The expansion to the metal shop is coming along too.

Joe


----------



## DesertRatTom (Jul 3, 2012)

What an interesting old string. Well worth reading.


----------



## DaninVan (Jan 1, 2012)

"My shop is one corner, and has, like most everyone's shop, stuff I haven't used in years but am afraid to throw away because I might need it"
-Barry
They'll be putting that on my tombstone.


----------



## The Hobbyist (Apr 25, 2015)

I made three bids on this building, which is a brick structure on the old, historic courthouse square at the center of town. We are going to dive into a bigger retail presence and go for it! The owner has tentatively accepted my final bid. My Realtor is working out the details. I may be in this building next week.

It has unfinished space upstairs. It could be a really nice apartment, or a community meeting room, or ???

Lots to do, and SCARY, to dump that much money into an idea. I hope it works!

Joe


----------



## Cherryville Chuck (Sep 28, 2010)

Good luck Joe.


----------



## kklowell (Dec 26, 2014)

Good luck, Joe. It seems to me that you're the type who will be successful at the venture.


----------



## Barry747 (Jun 16, 2011)

Dan, about motivation and throwing "stuff" away. It's been well over a year since my last post to this thread. In brief, we rented a house in Sarasota, FL for 7 months, to be sure we liked living in FL, then bought a home last July. This gave me the chance to move and reconfigure my shop twice. The thought at the time was a bit overwhelming but, along with the rest of the move, I chose to look at it as an "opportunity". Downsizing was difficult since we had no choice but to get rid of things. In retrospect, it was a good experience. My wife and I made an agreement, excluding my shop for the moment, that after one year in the house we will look at everything that remained in boxes and, unless we had a compelling reason, we would either sell it, donate it or trash it. We've been in the house 7 months now and we just reaffirmed our commitment to do that. 

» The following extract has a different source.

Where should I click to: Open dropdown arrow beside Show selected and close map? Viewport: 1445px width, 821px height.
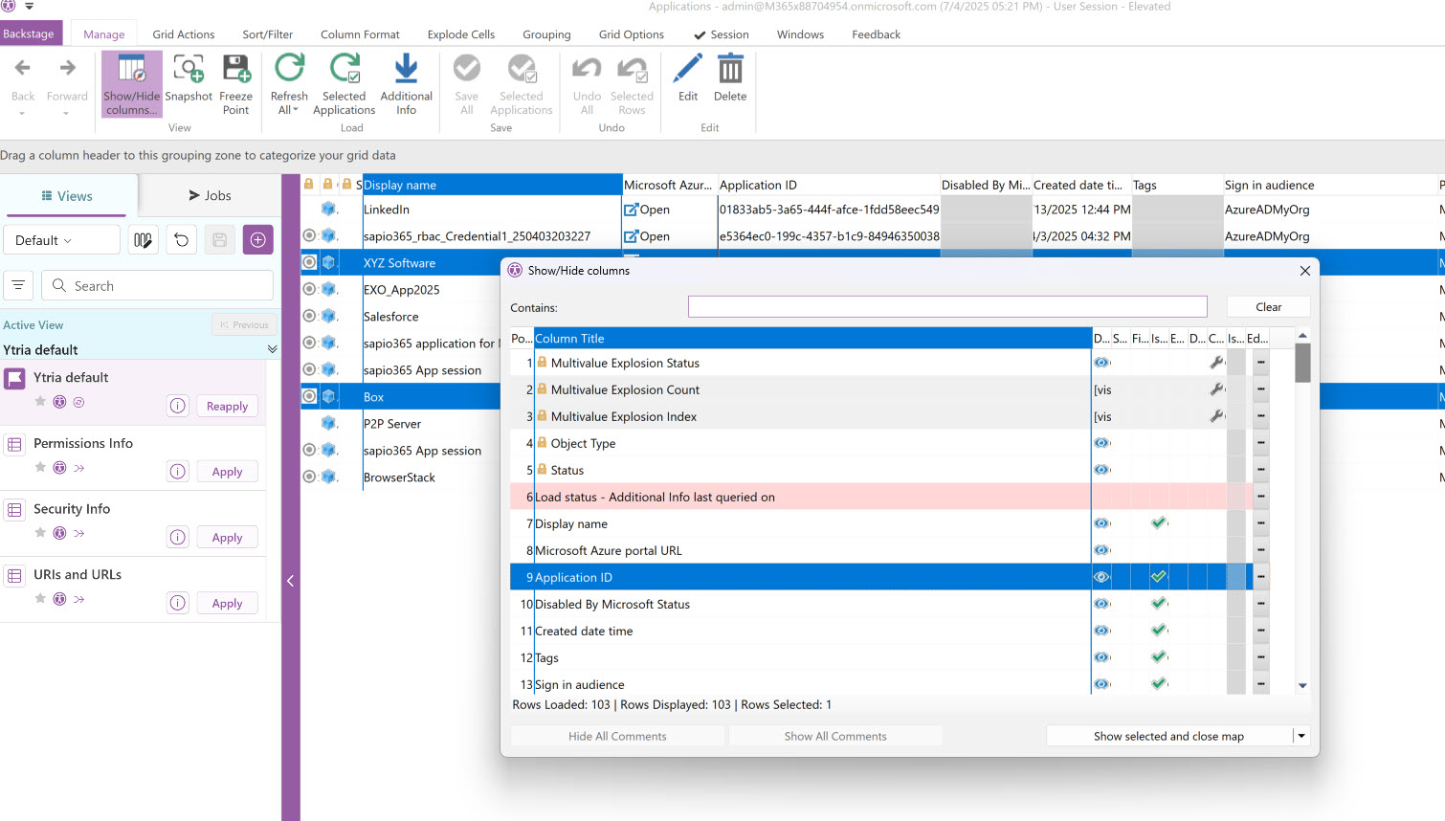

About my shop. It's so easy to accumulate things in the shop because we acquire things a little at a time. When we get something new we find a place for it and move on. How many of us periodically go through our shops and say, "I don't need that so I'll get rid of it"? I envy you if you do. I'm moving in that direction, partly because of the moves and partly because of 2 experiences I recently had. The first involved a plumber. We had a plumber install a new garbage disposal for us. After he was finished, I went into my shop and pulled out a small plastic drawer that was full of various sized rubber washers. I offered them to him and he chuckled and said he had just thrown out a bunch of them since they aren't used anymore. Now, if a plumber, who's job it is to repair old faucets, has no need for them, why am I still holding on to them? The second experience involved a jig saw. I had an Craftsman jig saw, around 45 years old, that I rarely used because it was difficult to adjust to get a good cut. I used it for rough cuts and only rarely. I had to make some cutouts in a box (I'm going to post about that soon) so I treated myself and bought a new Bosch jig saw about a month ago. Wow, what a difference. I've used that more in the month that I've had it than the old one in the last 2 years. So, the question arises, why did I keep something that didn't work well? I chalk it up to inertia. 

Sorry for the long post but I think it supports my first response to the original question about motivation. What you're thinking controls what you're feeling. Is it a problem or is it an opportunity? Most of my life I've looked at the problems. In my old age I'm beginning to looking at opportunities. Although I'm still having some problems with that


----------



## DesertRatTom (Jul 3, 2012)

Finish and rent out the apartment. Many folks would love to live in a situation like that. There's a town square in Orange, CA (used to live there), that has upstairs apartments and people wait for years to move in. Some have converted into law offices. But you need to have a separate stairway going up. Marketing is still the key, you get busy making and setting stuff up and forget to market. But marketing is far more important than anything else. Social network marketing is a good idea and cheap dollar wise. 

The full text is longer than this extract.